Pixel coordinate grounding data
★ ★ ★

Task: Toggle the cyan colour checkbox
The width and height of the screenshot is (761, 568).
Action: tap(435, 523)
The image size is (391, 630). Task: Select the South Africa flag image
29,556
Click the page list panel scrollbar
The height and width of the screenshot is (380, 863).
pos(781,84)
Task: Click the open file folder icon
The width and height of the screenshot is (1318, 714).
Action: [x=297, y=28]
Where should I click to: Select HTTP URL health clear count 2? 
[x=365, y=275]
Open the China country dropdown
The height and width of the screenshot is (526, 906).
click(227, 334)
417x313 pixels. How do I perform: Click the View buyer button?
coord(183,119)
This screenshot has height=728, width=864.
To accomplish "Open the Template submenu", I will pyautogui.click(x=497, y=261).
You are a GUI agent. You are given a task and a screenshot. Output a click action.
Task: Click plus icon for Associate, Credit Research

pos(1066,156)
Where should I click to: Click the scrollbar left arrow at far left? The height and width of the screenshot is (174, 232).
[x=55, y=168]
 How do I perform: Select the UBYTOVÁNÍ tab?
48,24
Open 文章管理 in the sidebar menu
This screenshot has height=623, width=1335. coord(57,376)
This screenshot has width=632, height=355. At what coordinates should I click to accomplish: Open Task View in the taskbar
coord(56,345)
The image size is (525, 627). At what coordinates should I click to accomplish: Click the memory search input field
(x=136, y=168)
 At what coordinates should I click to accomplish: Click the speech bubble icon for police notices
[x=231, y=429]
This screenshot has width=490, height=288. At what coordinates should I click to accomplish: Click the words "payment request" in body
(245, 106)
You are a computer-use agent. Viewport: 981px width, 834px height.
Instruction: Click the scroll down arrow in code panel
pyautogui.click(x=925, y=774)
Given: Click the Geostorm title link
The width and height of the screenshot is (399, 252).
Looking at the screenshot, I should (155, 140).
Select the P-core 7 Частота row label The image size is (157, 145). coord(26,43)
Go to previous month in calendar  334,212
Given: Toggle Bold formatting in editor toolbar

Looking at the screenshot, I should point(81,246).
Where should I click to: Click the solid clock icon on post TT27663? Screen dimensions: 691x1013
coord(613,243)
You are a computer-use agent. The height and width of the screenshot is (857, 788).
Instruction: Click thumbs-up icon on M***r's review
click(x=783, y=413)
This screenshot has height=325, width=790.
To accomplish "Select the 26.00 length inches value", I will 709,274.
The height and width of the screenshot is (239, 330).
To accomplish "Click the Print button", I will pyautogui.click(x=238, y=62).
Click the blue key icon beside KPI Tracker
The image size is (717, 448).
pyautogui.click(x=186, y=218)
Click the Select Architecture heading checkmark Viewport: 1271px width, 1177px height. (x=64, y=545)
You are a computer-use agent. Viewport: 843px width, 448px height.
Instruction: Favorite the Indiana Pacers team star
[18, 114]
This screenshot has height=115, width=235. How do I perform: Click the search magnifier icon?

★ ★ ★

● **WHAT YOU WILL DO**
Here the job is to restate all of the data word for word.

● **OUTPUT FOR THIS EXERCISE**
Task: Toggle the cyan colour checkbox
The width and height of the screenshot is (761, 568).
Action: tap(435, 523)
The image size is (391, 630). Task: Select the South Africa flag image
29,556
Click the page list panel scrollbar
The height and width of the screenshot is (380, 863).
pos(781,84)
Task: Click the open file folder icon
The width and height of the screenshot is (1318, 714).
Action: [x=297, y=28]
Where should I click to: Select HTTP URL health clear count 2? 
[x=365, y=275]
Open the China country dropdown
The height and width of the screenshot is (526, 906).
click(227, 334)
417x313 pixels. How do I perform: Click the View buyer button?
coord(183,119)
This screenshot has height=728, width=864.
To accomplish "Open the Template submenu", I will pyautogui.click(x=497, y=261).
You are a GUI agent. You are given a task and a screenshot. Output a click action.
Task: Click plus icon for Associate, Credit Research

pos(1066,156)
Where should I click to: Click the scrollbar left arrow at far left? The height and width of the screenshot is (174, 232).
[x=55, y=168]
 How do I perform: Select the UBYTOVÁNÍ tab?
48,24
Open 文章管理 in the sidebar menu
This screenshot has height=623, width=1335. coord(57,376)
This screenshot has width=632, height=355. At what coordinates should I click to accomplish: Open Task View in the taskbar
coord(56,345)
The image size is (525, 627). At what coordinates should I click to accomplish: Click the memory search input field
(x=136, y=168)
 At what coordinates should I click to accomplish: Click the speech bubble icon for police notices
[x=231, y=429]
This screenshot has width=490, height=288. At what coordinates should I click to accomplish: Click the words "payment request" in body
(245, 106)
You are a computer-use agent. Viewport: 981px width, 834px height.
Instruction: Click the scroll down arrow in code panel
pyautogui.click(x=925, y=774)
Given: Click the Geostorm title link
The width and height of the screenshot is (399, 252).
Looking at the screenshot, I should (155, 140).
Select the P-core 7 Частота row label The image size is (157, 145). coord(26,43)
Go to previous month in calendar  334,212
Given: Toggle Bold formatting in editor toolbar

Looking at the screenshot, I should point(81,246).
Where should I click to: Click the solid clock icon on post TT27663? Screen dimensions: 691x1013
coord(613,243)
You are a computer-use agent. The height and width of the screenshot is (857, 788).
Instruction: Click thumbs-up icon on M***r's review
click(x=783, y=413)
This screenshot has height=325, width=790.
To accomplish "Select the 26.00 length inches value", I will 709,274.
The height and width of the screenshot is (239, 330).
To accomplish "Click the Print button", I will pyautogui.click(x=238, y=62).
Click the blue key icon beside KPI Tracker
The image size is (717, 448).
pyautogui.click(x=186, y=218)
Click the Select Architecture heading checkmark Viewport: 1271px width, 1177px height. (x=64, y=545)
You are a computer-use agent. Viewport: 843px width, 448px height.
Instruction: Favorite the Indiana Pacers team star
[18, 114]
This screenshot has height=115, width=235. How do I perform: Click the search magnifier icon?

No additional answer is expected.